President urges graduates to help reduce unemployment

27.08.2005 LISTEN
By GNA

Koforidua, Aug. 27, GNA- President John Agyekum Kufuor has called on graduates of the country's Polytechnics to open their own businesses to create employment rather than joining the queues of people seeking employment in existing business enterprises.

He explained that the call was based on the practical nature of the training given to the polytechnic students, coupled with their training in entrepreneurship and the credit facilities available in the system.

This was contained in a speech read on behalf of the President by Professor Christopher Ameyaw-Akumfi, Minister for Ports, Harbours and Railways at the Third Congregation of the Koforidua Polytechnic in Koforidua on Saturday.

A total of 514 Higher National Diploma (HND) graduates who completed their studies in the 2003 academic year were presented with their certificates.

President Kufuor asked Polytechnic graduates to be bold and ingenious to enable them to produce acceptable business plans worthy of consideration by financial institutions.

— DATA EXTRACT —
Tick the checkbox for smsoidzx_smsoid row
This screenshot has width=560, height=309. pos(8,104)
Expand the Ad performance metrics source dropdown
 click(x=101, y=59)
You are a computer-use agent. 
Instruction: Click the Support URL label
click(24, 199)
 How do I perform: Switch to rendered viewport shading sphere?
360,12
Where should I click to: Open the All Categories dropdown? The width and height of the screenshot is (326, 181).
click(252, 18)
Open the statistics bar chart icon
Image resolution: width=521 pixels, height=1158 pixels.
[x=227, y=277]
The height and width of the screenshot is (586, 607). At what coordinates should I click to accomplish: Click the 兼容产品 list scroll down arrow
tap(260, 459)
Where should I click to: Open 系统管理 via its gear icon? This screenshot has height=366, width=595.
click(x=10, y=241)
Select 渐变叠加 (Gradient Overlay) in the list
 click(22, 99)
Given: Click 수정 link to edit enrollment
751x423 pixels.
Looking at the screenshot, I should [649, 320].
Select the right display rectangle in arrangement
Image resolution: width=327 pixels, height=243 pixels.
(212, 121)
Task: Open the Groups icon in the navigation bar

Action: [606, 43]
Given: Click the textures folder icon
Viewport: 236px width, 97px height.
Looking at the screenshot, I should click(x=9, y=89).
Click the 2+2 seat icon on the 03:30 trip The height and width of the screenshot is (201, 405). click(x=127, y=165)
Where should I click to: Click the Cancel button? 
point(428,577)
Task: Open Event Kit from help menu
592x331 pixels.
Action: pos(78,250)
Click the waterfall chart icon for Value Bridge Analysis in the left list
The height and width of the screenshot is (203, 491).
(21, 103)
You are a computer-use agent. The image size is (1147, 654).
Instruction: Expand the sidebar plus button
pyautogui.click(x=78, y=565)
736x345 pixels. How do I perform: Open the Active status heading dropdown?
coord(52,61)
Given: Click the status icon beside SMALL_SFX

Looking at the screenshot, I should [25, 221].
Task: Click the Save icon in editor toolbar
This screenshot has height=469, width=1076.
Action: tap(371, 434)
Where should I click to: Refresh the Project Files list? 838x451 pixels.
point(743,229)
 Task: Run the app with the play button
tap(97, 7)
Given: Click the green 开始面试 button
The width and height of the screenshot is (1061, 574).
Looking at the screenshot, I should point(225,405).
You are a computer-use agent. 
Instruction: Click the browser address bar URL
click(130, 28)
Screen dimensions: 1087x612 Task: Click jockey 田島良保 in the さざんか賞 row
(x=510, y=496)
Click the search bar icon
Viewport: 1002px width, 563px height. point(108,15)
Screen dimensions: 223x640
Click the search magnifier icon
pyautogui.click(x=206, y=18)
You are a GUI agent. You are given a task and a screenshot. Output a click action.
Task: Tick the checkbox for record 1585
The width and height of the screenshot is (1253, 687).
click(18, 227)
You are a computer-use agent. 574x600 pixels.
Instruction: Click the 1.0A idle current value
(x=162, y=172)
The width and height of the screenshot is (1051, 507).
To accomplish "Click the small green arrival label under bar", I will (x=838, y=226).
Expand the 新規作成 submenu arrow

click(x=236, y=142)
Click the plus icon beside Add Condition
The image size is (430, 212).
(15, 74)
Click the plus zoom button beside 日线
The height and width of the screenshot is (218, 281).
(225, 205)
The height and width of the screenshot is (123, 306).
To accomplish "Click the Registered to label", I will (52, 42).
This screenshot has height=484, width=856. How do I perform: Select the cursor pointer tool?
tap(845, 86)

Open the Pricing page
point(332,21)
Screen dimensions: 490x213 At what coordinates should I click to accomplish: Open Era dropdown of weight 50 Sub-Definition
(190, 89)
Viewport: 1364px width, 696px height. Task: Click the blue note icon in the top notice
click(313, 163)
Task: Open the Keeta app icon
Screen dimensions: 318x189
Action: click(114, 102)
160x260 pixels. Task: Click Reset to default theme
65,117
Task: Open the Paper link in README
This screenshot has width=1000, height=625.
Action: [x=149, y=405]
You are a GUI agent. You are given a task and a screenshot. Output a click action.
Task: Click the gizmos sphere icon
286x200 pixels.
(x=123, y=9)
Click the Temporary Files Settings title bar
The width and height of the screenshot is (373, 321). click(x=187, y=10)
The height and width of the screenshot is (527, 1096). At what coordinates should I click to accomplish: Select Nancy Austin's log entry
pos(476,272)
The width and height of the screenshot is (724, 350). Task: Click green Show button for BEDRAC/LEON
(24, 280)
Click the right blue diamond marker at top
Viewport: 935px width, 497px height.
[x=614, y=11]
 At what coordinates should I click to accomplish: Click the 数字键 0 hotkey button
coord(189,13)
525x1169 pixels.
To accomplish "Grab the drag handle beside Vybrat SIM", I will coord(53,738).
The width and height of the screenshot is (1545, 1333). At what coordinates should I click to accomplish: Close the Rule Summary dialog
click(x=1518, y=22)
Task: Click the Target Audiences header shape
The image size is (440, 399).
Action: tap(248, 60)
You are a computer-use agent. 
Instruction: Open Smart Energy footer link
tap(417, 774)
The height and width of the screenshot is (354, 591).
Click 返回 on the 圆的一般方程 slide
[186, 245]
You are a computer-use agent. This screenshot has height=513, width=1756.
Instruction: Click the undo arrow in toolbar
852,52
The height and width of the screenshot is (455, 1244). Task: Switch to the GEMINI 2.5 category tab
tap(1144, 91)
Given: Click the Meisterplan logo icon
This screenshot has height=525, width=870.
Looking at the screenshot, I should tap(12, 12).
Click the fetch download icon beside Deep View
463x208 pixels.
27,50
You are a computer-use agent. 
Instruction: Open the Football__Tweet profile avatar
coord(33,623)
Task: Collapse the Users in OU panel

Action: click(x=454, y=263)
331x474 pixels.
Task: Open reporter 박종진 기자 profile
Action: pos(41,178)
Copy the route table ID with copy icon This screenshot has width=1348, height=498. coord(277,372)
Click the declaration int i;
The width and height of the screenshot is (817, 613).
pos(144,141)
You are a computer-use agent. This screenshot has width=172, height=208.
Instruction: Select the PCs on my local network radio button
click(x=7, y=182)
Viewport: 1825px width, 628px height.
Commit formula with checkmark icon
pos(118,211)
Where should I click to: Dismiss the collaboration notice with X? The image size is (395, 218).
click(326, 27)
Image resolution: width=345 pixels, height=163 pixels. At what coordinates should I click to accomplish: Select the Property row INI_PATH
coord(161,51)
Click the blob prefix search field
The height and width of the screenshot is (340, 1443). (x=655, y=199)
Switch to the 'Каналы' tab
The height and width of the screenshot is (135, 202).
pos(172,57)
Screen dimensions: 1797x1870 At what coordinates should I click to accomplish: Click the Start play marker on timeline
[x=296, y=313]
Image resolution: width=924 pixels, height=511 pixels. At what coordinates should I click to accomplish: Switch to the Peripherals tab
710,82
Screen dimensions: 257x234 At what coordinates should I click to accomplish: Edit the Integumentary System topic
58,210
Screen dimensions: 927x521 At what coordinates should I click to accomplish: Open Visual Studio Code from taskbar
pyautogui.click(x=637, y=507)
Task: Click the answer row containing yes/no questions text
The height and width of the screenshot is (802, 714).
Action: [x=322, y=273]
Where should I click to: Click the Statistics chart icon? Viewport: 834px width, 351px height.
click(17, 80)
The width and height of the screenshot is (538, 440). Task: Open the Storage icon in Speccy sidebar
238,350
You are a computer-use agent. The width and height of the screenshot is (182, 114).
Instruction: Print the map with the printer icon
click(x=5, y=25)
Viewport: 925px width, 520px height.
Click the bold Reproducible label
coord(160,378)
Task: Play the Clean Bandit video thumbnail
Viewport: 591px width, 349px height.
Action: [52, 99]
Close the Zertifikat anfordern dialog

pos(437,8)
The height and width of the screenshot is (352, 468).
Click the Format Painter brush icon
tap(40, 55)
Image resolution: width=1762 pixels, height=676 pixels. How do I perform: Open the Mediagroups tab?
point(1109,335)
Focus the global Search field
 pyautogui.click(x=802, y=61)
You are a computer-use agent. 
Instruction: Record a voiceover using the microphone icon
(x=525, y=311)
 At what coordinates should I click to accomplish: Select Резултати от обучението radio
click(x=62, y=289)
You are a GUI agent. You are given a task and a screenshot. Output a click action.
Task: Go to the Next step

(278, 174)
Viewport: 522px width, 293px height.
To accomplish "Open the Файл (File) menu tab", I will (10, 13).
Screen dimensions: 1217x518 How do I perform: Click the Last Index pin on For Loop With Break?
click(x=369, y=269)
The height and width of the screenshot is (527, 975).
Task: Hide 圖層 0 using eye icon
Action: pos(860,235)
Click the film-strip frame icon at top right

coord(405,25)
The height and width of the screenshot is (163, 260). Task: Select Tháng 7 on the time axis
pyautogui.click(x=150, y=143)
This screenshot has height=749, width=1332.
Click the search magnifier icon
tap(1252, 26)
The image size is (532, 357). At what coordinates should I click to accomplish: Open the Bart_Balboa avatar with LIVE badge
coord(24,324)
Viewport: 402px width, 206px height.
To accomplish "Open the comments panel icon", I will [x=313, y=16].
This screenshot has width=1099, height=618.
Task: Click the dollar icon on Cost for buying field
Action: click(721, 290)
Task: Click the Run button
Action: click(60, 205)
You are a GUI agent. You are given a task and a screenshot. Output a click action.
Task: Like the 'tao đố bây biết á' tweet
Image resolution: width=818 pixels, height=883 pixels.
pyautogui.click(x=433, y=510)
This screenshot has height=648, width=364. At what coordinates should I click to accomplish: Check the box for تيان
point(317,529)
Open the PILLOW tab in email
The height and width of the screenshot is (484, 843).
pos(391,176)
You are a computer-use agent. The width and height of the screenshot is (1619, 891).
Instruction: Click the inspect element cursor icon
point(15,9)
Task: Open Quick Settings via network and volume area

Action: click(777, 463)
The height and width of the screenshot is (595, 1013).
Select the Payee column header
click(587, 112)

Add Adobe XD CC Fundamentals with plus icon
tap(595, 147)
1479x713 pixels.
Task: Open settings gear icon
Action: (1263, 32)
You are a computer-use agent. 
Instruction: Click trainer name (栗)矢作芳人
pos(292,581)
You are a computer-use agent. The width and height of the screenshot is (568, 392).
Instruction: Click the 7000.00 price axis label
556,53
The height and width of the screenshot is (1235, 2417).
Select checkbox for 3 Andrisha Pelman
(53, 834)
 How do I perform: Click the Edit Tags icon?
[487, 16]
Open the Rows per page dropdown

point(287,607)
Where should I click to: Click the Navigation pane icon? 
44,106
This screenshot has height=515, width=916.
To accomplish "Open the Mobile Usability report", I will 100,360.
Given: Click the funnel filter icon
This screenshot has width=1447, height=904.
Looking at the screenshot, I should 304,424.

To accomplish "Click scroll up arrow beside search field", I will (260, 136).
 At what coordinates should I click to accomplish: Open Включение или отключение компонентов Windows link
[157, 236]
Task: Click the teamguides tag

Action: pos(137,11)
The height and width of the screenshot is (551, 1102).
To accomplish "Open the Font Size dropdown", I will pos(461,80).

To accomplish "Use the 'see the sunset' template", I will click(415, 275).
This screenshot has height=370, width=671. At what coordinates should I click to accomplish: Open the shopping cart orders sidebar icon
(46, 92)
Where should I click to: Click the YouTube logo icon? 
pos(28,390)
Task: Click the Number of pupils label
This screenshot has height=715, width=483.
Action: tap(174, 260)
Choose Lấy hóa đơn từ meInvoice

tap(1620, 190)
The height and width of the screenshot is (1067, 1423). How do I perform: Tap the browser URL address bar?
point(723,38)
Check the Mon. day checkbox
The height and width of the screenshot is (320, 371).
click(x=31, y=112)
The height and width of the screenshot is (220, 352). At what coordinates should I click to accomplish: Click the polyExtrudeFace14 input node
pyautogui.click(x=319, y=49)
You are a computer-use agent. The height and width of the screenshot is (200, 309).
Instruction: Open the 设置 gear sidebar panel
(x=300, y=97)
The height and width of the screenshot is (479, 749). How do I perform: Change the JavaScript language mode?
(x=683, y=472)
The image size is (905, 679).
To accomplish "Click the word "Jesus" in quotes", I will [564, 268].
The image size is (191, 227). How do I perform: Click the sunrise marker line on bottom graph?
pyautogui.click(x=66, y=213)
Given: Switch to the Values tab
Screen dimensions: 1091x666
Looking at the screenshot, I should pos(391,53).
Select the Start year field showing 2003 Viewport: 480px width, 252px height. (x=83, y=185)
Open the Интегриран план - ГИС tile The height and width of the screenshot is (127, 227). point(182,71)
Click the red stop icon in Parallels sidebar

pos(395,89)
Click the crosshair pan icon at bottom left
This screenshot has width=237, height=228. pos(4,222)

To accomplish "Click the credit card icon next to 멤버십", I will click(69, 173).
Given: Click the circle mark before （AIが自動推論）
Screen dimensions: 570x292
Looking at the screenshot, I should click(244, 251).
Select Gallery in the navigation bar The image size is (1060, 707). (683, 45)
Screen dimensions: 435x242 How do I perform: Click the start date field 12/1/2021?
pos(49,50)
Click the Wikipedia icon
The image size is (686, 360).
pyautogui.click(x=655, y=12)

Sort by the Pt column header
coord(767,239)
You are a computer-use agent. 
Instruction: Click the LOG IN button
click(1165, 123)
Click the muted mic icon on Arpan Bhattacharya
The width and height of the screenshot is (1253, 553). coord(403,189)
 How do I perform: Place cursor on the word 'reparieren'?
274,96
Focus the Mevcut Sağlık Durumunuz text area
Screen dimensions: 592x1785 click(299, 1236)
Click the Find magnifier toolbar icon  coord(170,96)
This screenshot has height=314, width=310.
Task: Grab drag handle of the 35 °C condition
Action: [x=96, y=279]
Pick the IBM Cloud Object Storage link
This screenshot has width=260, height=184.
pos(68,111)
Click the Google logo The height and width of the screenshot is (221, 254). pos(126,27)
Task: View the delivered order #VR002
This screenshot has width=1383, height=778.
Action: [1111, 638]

— TASK —
Can you extract the full article about the President urging graduates to reduce unemployment, word for word? The entries were taken from a different source than the article.

— EXERCISE RESPONSE —
President urges graduates to help reduce unemployment

27.08.2005 LISTEN
By GNA

Koforidua, Aug. 27, GNA- President John Agyekum Kufuor has called on graduates of the country's Polytechnics to open their own businesses to create employment rather than joining the queues of people seeking employment in existing business enterprises.

He explained that the call was based on the practical nature of the training given to the polytechnic students, coupled with their training in entrepreneurship and the credit facilities available in the system.

This was contained in a speech read on behalf of the President by Professor Christopher Ameyaw-Akumfi, Minister for Ports, Harbours and Railways at the Third Congregation of the Koforidua Polytechnic in Koforidua on Saturday.

A total of 514 Higher National Diploma (HND) graduates who completed their studies in the 2003 academic year were presented with their certificates.

President Kufuor asked Polytechnic graduates to be bold and ingenious to enable them to produce acceptable business plans worthy of consideration by financial institutions.